Ce projet est naturellement interministériel et s'inscrit donc parfaitement dans le cadre de la fonction garde-côtes, mais pourraient y être également associés des partenaires privés. La réflexion conduite localement sous l'autorité du préfet de La Réunion a conduit à un projet B3M avec deux navires, répondant à des besoins différenciés sur des théâtres eux-mêmes distincts, le théâtre austral et le théâtre Mayotte-Eparses-canal du Mozambique, d'où l'appellation de B4M.

De ces deux navires, le projet B4M est aujourd'hui le plus avancé. Aux missions de surveillance maritime dans une zone soumise au risque piraterie, aux missions de police, impliquant une capacité de coercition, à la mission de contrôle des pêches de l' Osiris , aux missions logistiques et humanitaires du Batral et du Marion Dufresne , il doit également ajouter une mission de surveillance du milieu marin que l'Agence des aires marines protégées devra assurer dans les parcs naturels marins créés à Mayotte et en projet aux Glorieuses.

Le projet transmis par le préfet de La Réunion est désormais examiné au niveau central. C'est un projet ambitieux, une ambition en termes de missions et une ambition interministérielle. C'est aussi un projet délicat. Les principales difficultés concernent la définition du navire, son financement ainsi que sa gouvernance.

La réflexion sur le deuxième bâtiment mutualisé multi-missions, le B3M Australes, qui pourrait associer le groupement d'intérêt économique des pêcheurs de légine, aujourd'hui armateur de l'Osiris, est moins avancée. En effet, le projet reste notamment suspendu aux orientations qui seront adoptées concernant l'avenir du Marion Dufresne .

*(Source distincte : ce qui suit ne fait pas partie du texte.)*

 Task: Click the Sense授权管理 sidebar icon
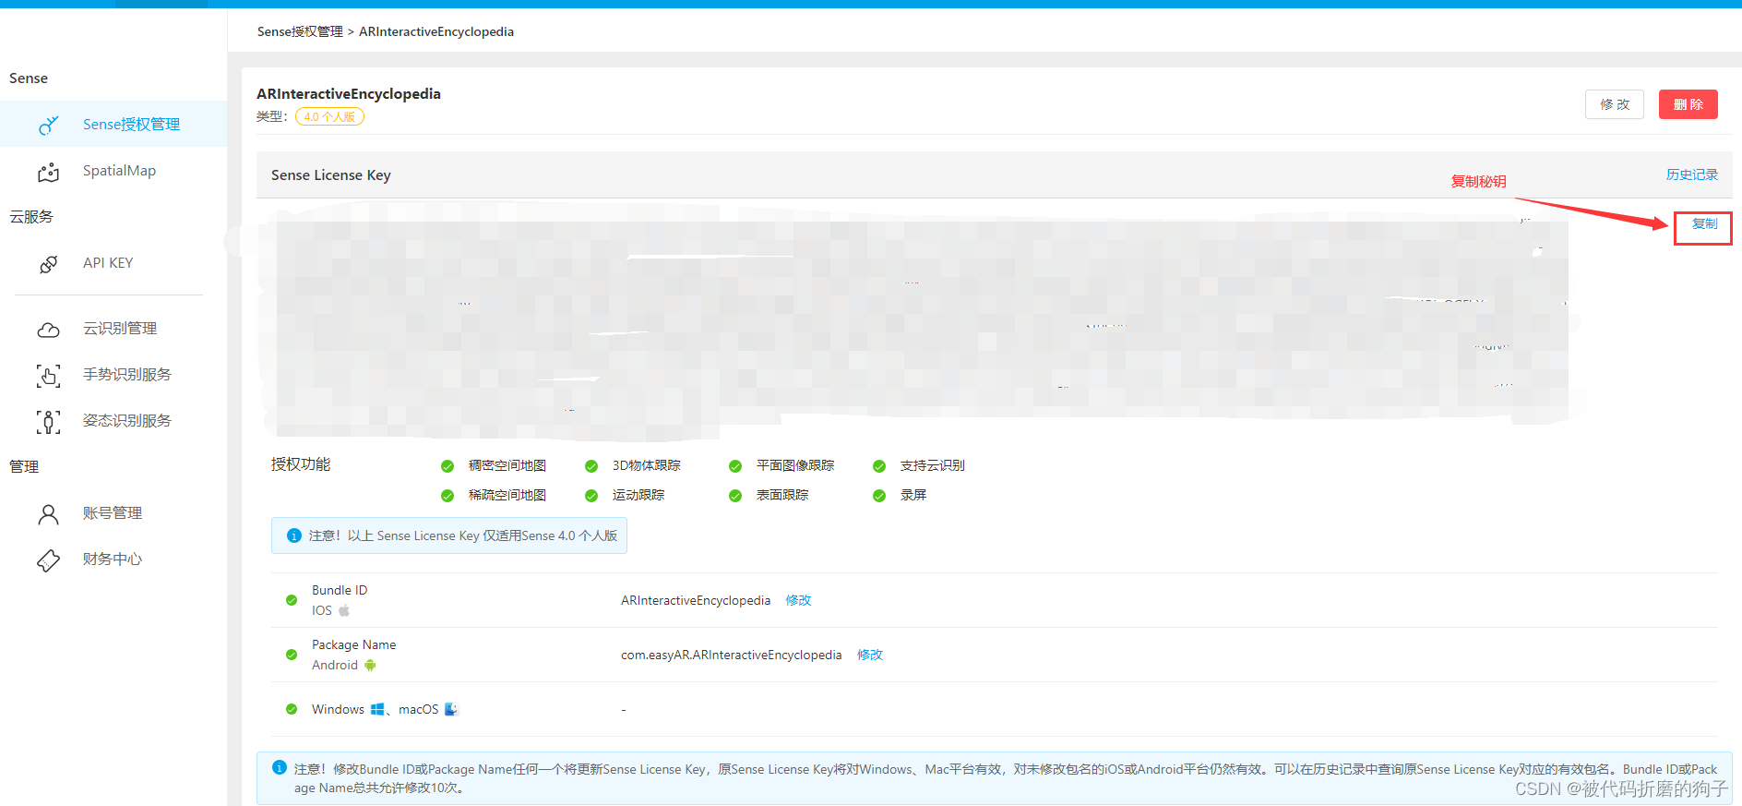pyautogui.click(x=49, y=125)
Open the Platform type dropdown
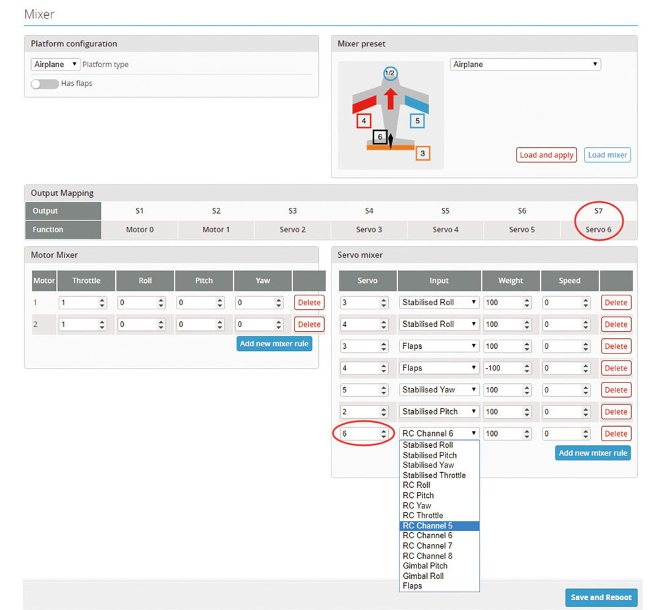The image size is (659, 610). pyautogui.click(x=55, y=65)
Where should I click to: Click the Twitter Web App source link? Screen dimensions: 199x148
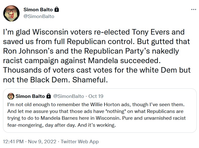80,141
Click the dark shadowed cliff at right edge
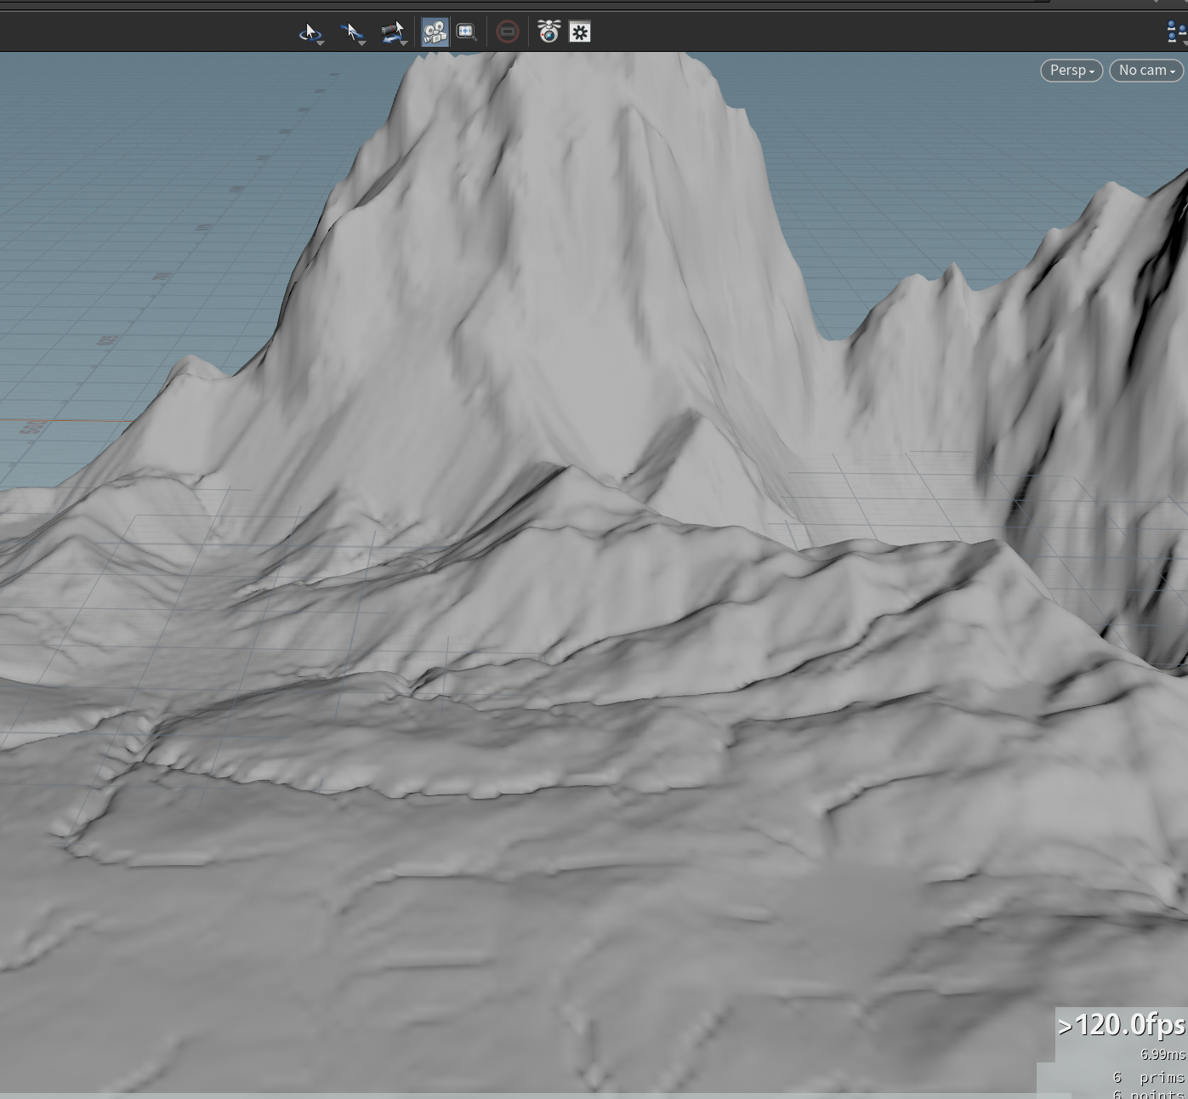The image size is (1188, 1099). pos(1106,425)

C'est pourquoi la réflexion, à laquelle vous nous avez invités, sur les moyens de desserte des îles subantarctiques, ne peut s'inscrire autrement que dans une vision d'ensemble sur le phasage, la combinaison et le volume des moyens logistiques des TAAF, mais également sur les moyens aéromaritimes de l'Etat et de ses partenaires internationaux au sud de l'Océan indien. L'exercice ne s'en trouve pas simplifié.